Только что ушла мисс Вандельер. Боюсь, что чувствовала она себя преотвратно. Больше мы с ней не увидимся, вернее, я ее больше не увижу. Довольно умилительное событие; завершающие вопросы и так далее… — и не так далее. Я купил пирог — оказался несколько черствым, — воткнул маленькую свечку. Теперь у меня есть особые причины делать глупости. Она подозрительно, даже чуть озадаченно разглядывала пирог. Наша первая годовщина, сказал я, с надлежащим, как я считал, оттенком былой галантности вручая ей бокал шампанского; мне не хотелось, чтобы она думала, что я затаил на нее злобу. Но на самом деле, как она отметила, листая назад свой теперь изрядно потрепанный блокнот, это не было датой, когда она впервые пришла ко мне. Я отмахнулся от этих несущественных подробностей. Мы сидели в кабинете. Хотя она этого не заметила, мне резало глаз отвратительное белое пятно на стене, там, где должен был висеть Пуссен. Мисс В. была в пальто, но ей как всегда было холодно; ее слесарю, видно, приходилось чертовски долго трудиться, чтобы ее разогреть — девицы всегда валят свою температуру на парней, не спрашивайте, откуда я знаю. Как и в старые времена, на ней была кожаная юбка. Как объяснить капризы туалета? Я представил ее в ее комнате на Голдерс-Грин в сером свете и застойном утреннем воздухе с кружкой холодного кофе, натягивающей скрипящую юбку и размышляющей о еще одном дне… чего? А может, нет никакой комнаты на Голдерс-Грин? Может, все это придумано — ее папаша адмирал, ее неотесанный слесарь, скучные поездки в центр по Северной линии метро, да и моя биография. Я спросил, как продвигается книга, она ответила недовольным взглядом, как строптивая школьница, которую поймали курящей позади велосипедной стоянки. Я заверил, что у меня нет к ней никаких претензий, она изобразила полное непонимание, говоря, что не знает, о чем речь. Мы какое-то время молча глядели друг на друга, я улыбаясь, она, напротив, нахмурившись. О, мисс Вандельер, моя дорогая Серена. Если действительно ее так зовут.

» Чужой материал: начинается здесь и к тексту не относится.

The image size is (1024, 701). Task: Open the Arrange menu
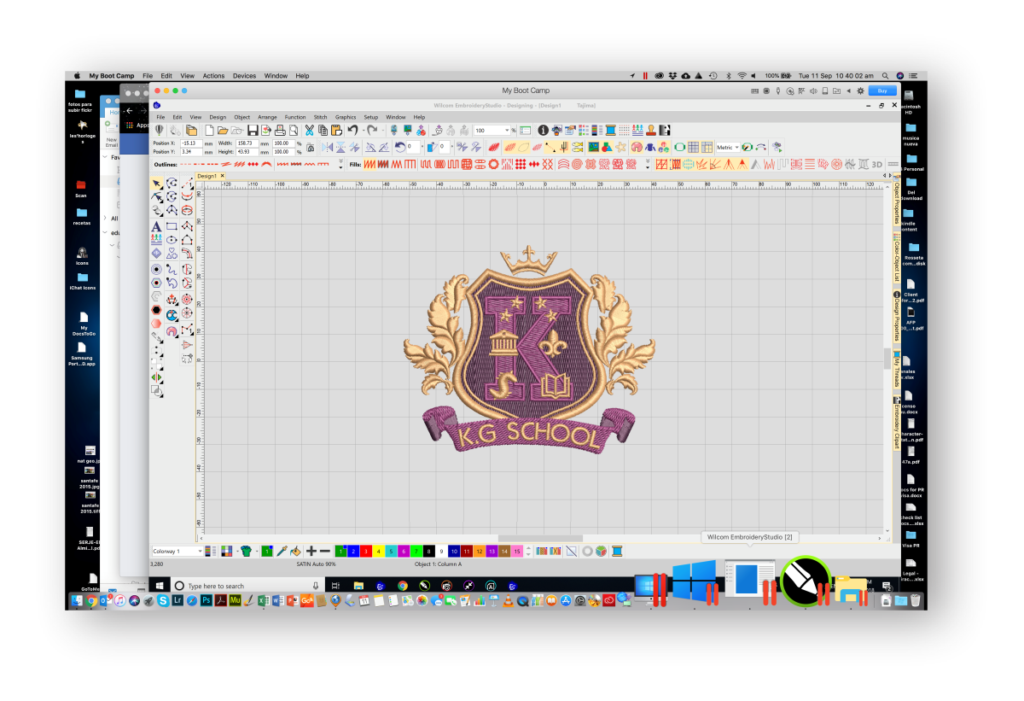click(267, 117)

— Несмотря на внешнюю видимость, — сказал я, указывая на бутылку шампанского и порушенный пирог с пизанской свечой, — официально я в трауре. — Я внимательно посмотрел на нее; как и ожидал, никакой реакции; она уже знала. — Видите ли, — закончил я, — умерла моя жена.

Минутное молчание.

— Сочувствую вам, — не глядя мне в глаза, еле слышно произнесла она.

Апрель. Какое сегодня изумительное небо, плывущие айсберги облаков, а позади нежная хрупкая синева и то появляющееся, то исчезающее солнце, словно кто-то балуется с выключателем. Я не люблю весну — говорил ли я раньше? Слишком беспокойно, тревожно, всюду слепо шевелится новая жизнь. Чувствую себя забытым, наполовину похороненным, сухим суком, кривым корневищем. Правда, что-то во мне тоже шевелится. Я часто, особенно по ночам, представляю, что чувствую, как она, не боль, а сама эта штука, неумолимо растет, шевелит клешнями. Ладно, скоро я положу конец этому росту. Ни с того ни с сего пересохло во рту. Странный результат. Я совершенно спокоен.